--- Extrait choisi ---

Cas personnels et expériences
Mon expérience personnelle positive avec le PRP pour le traitement de la région inférieure de l’œil (Fig. 3) coïncide avec celle de l’étude en cours du PD Dr. med. Matthias Aust, qui a déjà présenté les résultats positifs de son traitement lors de congrès spécialisés.
Le processus de régénération avec la formation de nouvelles cellules et fibres prend du temps, c’est pourquoi les patients doivent être informés précisément qu’ils ne peuvent s’attendre au résultat final que quatre à six mois après la fin du traitement. En général, on fait trois à quatre séances à quatre semaines d’intervalle.
La sélection des patients est également cruciale dans cette approche thérapeutique “naturelle” (pour la sécurité, mais aussi pour un succès optimal). Il existe bien entendu des contre-indications ou des indications limitées, notamment
- maladie tumorale active
- Grossesse et allaitement
- Âge inférieur à 18 ans
- les maladies et inflammations cutanées aiguës
- Dysfonctionnement des plaquettes sanguines
- Patients sous traitement anticoagulant ou
- Traitement antiagrégant plaquettaire
- Infections.

--- Données enregistrées ---

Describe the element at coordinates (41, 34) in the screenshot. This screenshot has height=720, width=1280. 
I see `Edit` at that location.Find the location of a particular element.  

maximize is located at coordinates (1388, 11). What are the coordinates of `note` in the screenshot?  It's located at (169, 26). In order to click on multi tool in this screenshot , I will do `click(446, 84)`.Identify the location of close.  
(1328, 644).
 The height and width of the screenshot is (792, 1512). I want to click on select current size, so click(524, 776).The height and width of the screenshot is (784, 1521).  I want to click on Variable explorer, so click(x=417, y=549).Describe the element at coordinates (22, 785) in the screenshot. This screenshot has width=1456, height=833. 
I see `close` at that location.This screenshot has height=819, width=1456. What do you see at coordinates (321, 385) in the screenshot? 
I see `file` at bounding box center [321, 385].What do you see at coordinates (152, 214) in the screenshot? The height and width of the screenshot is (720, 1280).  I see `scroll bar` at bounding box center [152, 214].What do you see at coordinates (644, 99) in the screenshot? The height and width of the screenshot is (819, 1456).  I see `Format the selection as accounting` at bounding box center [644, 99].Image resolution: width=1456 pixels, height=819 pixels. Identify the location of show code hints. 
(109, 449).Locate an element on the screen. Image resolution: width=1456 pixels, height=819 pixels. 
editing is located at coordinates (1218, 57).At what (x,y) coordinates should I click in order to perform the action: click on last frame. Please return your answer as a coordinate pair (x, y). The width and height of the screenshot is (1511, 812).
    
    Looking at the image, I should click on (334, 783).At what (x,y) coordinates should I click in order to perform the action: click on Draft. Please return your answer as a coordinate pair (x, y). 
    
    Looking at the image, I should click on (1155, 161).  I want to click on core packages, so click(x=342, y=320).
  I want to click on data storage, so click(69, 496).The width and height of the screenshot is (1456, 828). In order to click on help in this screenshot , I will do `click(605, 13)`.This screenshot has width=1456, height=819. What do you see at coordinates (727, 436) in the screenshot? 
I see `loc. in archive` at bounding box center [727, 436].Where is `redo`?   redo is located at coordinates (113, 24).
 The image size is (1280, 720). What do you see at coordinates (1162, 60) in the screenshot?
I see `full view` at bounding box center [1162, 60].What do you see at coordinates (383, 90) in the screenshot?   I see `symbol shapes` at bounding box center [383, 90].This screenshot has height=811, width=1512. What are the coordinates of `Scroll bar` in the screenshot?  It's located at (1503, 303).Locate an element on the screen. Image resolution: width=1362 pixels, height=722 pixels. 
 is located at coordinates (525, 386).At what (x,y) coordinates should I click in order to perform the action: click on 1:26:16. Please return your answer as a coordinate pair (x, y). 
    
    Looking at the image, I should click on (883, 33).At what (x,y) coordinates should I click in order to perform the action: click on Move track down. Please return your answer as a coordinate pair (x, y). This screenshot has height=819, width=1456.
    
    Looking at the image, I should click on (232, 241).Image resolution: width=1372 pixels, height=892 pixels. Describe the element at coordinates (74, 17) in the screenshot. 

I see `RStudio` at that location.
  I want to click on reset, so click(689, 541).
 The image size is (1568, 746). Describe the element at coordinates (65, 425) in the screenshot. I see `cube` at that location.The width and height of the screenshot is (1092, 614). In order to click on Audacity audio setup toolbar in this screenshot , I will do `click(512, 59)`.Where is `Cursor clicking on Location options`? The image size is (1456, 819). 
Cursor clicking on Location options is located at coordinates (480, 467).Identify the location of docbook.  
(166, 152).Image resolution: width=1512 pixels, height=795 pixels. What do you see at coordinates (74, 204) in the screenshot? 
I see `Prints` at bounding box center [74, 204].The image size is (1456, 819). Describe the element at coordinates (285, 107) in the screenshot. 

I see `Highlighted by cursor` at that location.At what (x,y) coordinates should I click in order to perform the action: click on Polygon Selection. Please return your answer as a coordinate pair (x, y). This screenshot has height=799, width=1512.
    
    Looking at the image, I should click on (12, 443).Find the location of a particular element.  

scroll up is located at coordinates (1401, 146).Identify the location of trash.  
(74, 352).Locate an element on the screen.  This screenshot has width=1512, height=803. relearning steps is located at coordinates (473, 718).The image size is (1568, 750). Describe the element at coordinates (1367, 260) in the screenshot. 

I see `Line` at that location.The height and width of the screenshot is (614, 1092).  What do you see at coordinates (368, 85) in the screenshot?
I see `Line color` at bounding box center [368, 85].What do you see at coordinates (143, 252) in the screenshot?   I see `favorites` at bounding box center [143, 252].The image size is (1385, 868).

---

* [Consigne 1]
Répondez à ces questions d'après le texte sur le PRP :
(a) Combien de temps après la fin du traitement peut-on s'attendre au résultat final ?
(b) Combien de séances fait-on en général, et à quel intervalle ?
(c) Qui a déjà présenté les résultats positifs de son traitement lors de congrès spécialisés ?
* [Consigne 2]
Recopiez mot pour mot le passage du texte sur le PRP qui s'ouvre sur les mots « Cas personnels et » et se referme sur « de congrès spécialisés. ».
* [Consigne 3]
Veuillez dresser la liste complète des contre-indications ou indications limitées que mentionne le texte sur le PRP.
Les enregistrements n'ont aucun rôle à jouer ici.

* [Solution 1]
(a) Quatre à six mois.
(b) Trois à quatre séances, à quatre semaines d'intervalle.
(c) Le PD Dr. med. Matthias Aust.

* [Solution 2]
Cas personnels et expériences
Mon expérience personnelle positive avec le PRP pour le traitement de la région inférieure de l’œil (Fig. 3) coïncide avec celle de l’étude en cours du PD Dr. med. Matthias Aust, qui a déjà présenté les résultats positifs de son traitement lors de congrès spécialisés.

* [Solution 3]
- maladie tumorale active
- grossesse et allaitement
- âge inférieur à 18 ans
- maladies et inflammations cutanées aiguës
- dysfonctionnement des plaquettes sanguines
- patients sous traitement anticoagulant
- traitement antiagrégant plaquettaire
- infections